HyperTransport is a high-speed point-to-point full-duplex link for integrated circuits. It combines a simple layout, excellent speeds, low latencies and good scalability; at the same time, it is compatible with the software PCI model. Links are scalable both in frequency and data-path width. Default clock frequency is 200MHz and the current implementations uses upto 800MHz. This is similar to other commonly used buses.
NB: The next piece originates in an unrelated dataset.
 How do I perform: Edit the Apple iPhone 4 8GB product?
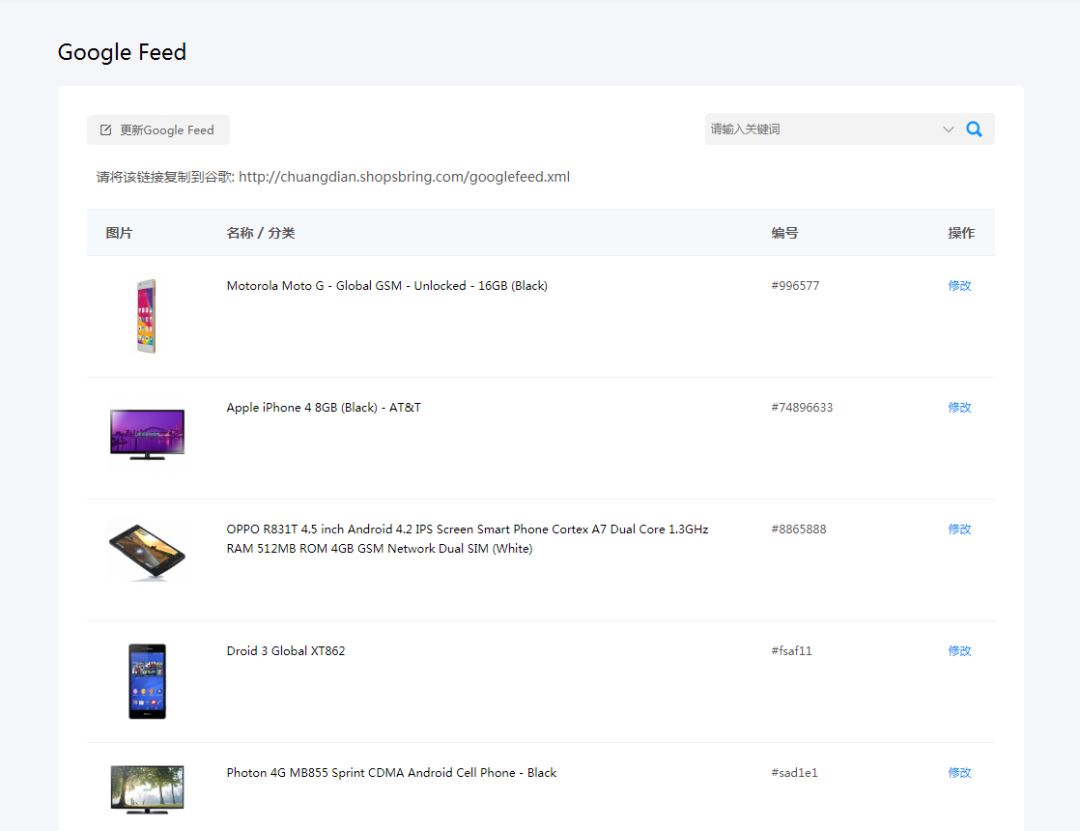pos(959,408)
The further flexibility is enabled by providing scalable data path width for each link (currently 2, 4, 8, 16 or 32 bits are available). 16bit HyperTransport device can be connected with 2, 4, 8 or 16 bit link. The fastest 32bit link has aggregate bandwidth of 12.8 GB/s.
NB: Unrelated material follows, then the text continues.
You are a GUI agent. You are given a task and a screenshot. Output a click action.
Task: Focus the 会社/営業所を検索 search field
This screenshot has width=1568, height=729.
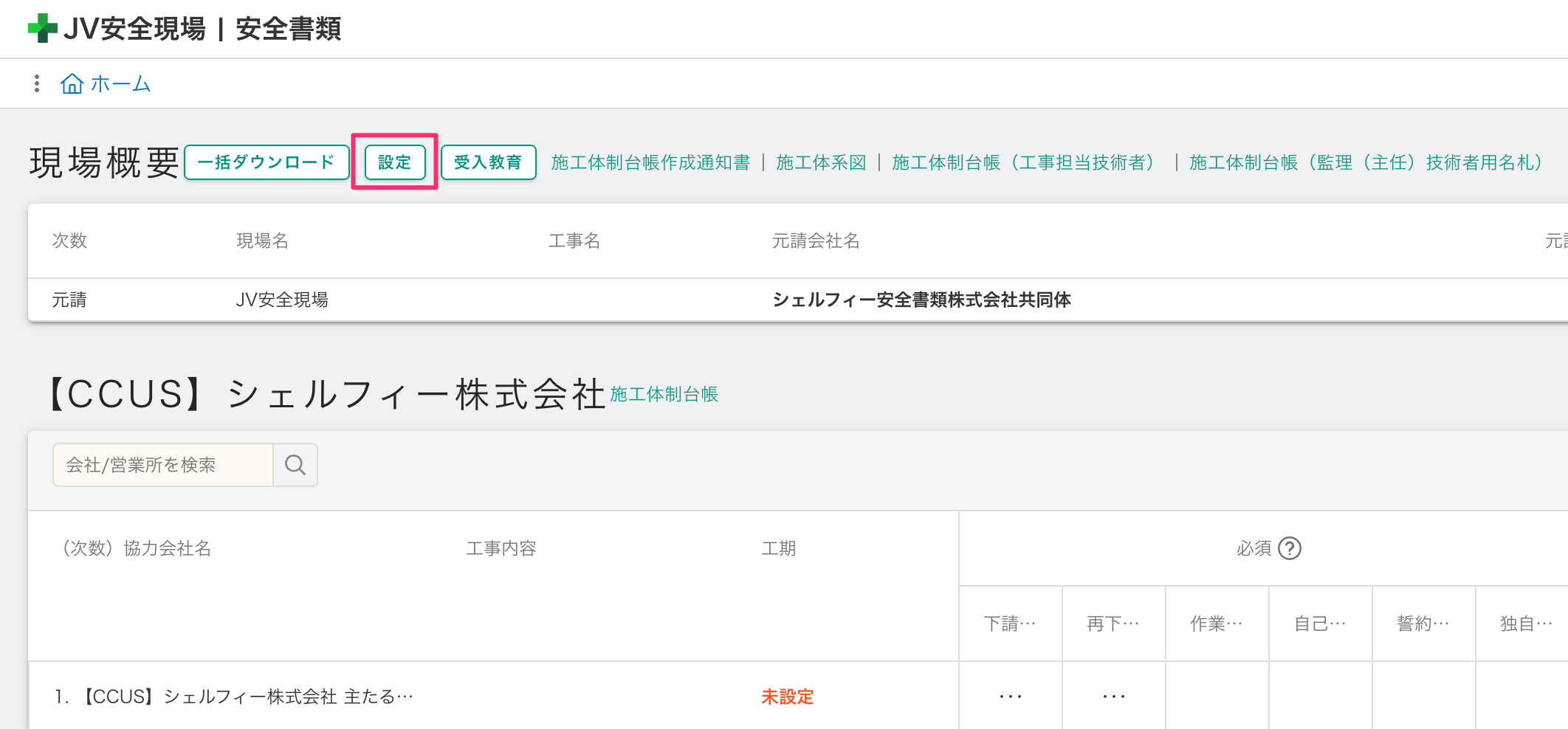[x=163, y=465]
Opteron processor has 3 16bit HT links and one 8bit. In 2-way systems the 8bit link (3.2 GB/s) is used to connect slower IO devices (such as 32bit PCI), one 16bit link connects faster IO devices (e.g. PCI-X) and the remaining two links are aggregated into one 32bit links with throughput of 12.8 GB/s and used for inter-CPU communication. Cheaper Athlon64 CPUs have only one 16bit link and one 8bit &nhash; this still enables to build 2-way systems. And of course, more than 2-way systems are also possible (only with Opterons). The picture below shows HT links wiring in 4-way system.
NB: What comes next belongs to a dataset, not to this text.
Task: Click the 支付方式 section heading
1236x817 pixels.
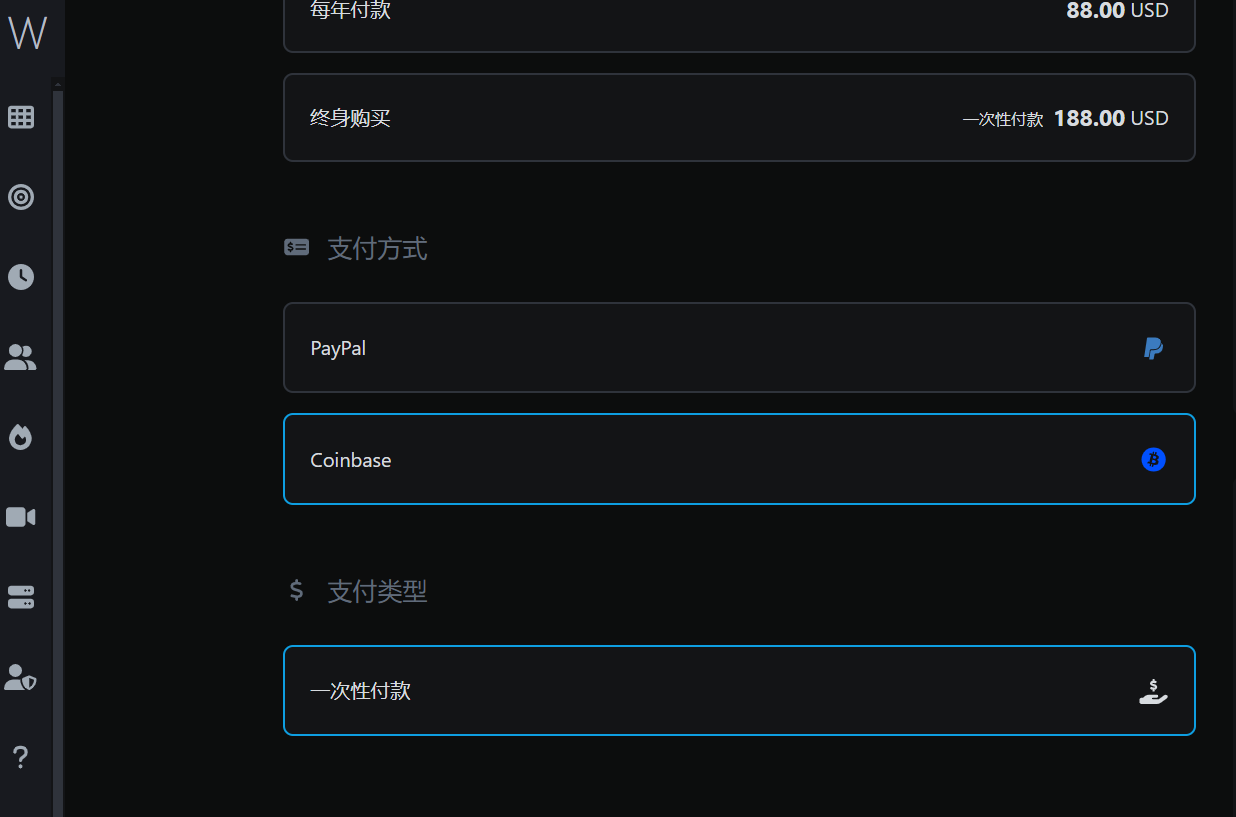Action: 377,248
Below is a diagram which demonstrates a scalability level of the Hyper Transport bus.
AMD64 is most likely to benefit to:
Cryptography and safety ensuring applications get a great benefit from 64bit integer calculations. In this sphere usage of the AMD64 can favour a real breakthrough. E.g. for one arithmetic operation with 128-bit numbers x86 needs 60 instructions (16 mul, 29 adc, 15 add) while AMD64 needs only 12 instructions (4 mul, 5 adc, 3 add). There is a slight trick because the execution times differ for the 32bit and 64bit operands, but anyway it is hard to overrate importance of 64bit for cryptography. For a high-bandwidth VPN router or another server providing large amount of encrypted data, AMD64 is an obvious choice.
In next parts we will provide results of some benchmarks on the server described in the first part.
As mentioned, any x86 OS can run on AMD64 machine in legacy mode but nobody would really want that. Let's focus on truly 64bit systems. Microsoft is working on 64bit version of Windows (currently – May 2004 – there is a beta version available, some people predict that we will have to wait 64 years for 64bit Windows :). SUN has Solaris 10 and development versions FreeBSD and NetBSD also support AMD64.
Linux supports AMD64 quite well. Recent versions of kernel 2.4 has AMD64 support but 2.4 is being deprecated in favour of 2.6 version. Nearly all major distributions have AMD64 versions. Some of them and their availability are listed below (only stable releases are included):
Slackware does not provide AMD64 version and there is no development effort in this direction now. Debian has a highly development version and it is possible that the next stable version will add AMD64 to the list of supported architectures.